Marnie then goes back to NYC to see her daughter working on the pilot and to make her long overdue visit to her late husband's family. They want to discuss getting a headstone and distributing his ashes, but she isn't ready.

Back in LA, Lori asks Marnie to help get a pregnancy test kit but Marnie mistakenly gets an ovulation kit. After the rush of emotions and mix up, Lori apologies for the way she had been acting. She explains that she misses her dad so found it hard to look at her. Marnie replies she feels the same but that she is not alone.

Marnie finally pours her husband's ashes in the ocean and gets arrested for it. After Zipper bails her out, they kiss and agree to go watch an action movie together. Back in her car, Marnie sees that she had three voicemails from Lori to which she listens and smiles.

Some time later, Marnie is happily settled into her LA life. She sends a voicemail to Lori asking about her current boyfriend and informing her of her intended trip with Zipper.

==Production==
Principal photography on the film began on March 30, 2015, in Los Angeles.

==Release==
On August 25, 2015, Sony Pictures Classics acquired the North American rights to the film. The film had its world premiere at the 2015 Toronto International Film Festival on September 14, 2015 and also screened at the 2016 Tribeca Film Festival. The film was released on April 22, 2016.

==Reception==
===Critical response===
 Metacritic, which uses a weighted average, assigned the film a score of 68 out of 100, based on 36 critics, indicating "generally favorable" reviews.

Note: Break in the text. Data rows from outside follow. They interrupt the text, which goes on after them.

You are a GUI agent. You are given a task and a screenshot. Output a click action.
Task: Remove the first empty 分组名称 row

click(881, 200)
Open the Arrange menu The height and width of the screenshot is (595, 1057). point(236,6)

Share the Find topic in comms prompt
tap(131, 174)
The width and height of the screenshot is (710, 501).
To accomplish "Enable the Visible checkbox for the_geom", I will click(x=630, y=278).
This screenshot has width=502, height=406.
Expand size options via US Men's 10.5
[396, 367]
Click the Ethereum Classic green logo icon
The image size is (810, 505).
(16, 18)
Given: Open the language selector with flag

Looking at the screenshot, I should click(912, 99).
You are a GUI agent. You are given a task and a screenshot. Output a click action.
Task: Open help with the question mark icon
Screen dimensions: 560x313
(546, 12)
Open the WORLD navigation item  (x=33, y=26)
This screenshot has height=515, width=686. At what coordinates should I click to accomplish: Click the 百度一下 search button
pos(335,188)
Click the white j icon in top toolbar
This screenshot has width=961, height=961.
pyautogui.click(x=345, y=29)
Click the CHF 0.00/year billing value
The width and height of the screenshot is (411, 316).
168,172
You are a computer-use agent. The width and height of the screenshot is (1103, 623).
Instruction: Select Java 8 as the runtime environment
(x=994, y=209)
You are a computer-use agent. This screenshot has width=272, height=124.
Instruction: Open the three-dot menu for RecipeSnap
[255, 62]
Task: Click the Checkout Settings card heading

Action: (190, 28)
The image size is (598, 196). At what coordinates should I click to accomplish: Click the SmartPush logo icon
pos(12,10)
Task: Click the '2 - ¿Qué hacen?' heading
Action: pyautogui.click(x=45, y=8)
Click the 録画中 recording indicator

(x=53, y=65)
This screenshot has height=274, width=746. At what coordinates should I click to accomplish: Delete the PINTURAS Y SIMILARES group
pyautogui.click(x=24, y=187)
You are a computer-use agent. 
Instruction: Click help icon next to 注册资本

Peter Debruge of Variety gave the film a positive review, stating that "writer-director Lorene Scafaria’s sophomore feature returns to what works for her, as she draws upon personal experience to deliver a heartfelt dramedy that audiences are sure to appreciate. Bound to be among Sony Classics’ top 2016 performers, The Meddler serves as a lovely valentine not just to Scafaria’s mom, Gail, but to mothers everywhere — including the luminous Susan Sarandon in a role that seems to come naturally." Kevin Jaugernauth of Indiewire.com gave the film a B− writing : "But it’s the movie as it stands that must be assessed, and “The Meddler” is earnest and honest, perhaps much like Marnie. The character is eager to help and be involved, and the film carries much of that same spirit: it will try to please you with one thing, but if that doesn’t work, it has another way to make you smile just around the corner. And just like Marnie, it’s hard to resist."

Richard Lawson of Vanity Fair named it the best film of 2016.

===Box office===
The Meddler grossed $4.3 million in the United States and Canada, and $1.3 million in other territories, for a worldwide total of $5.5 million, against a budget of $3.2 million.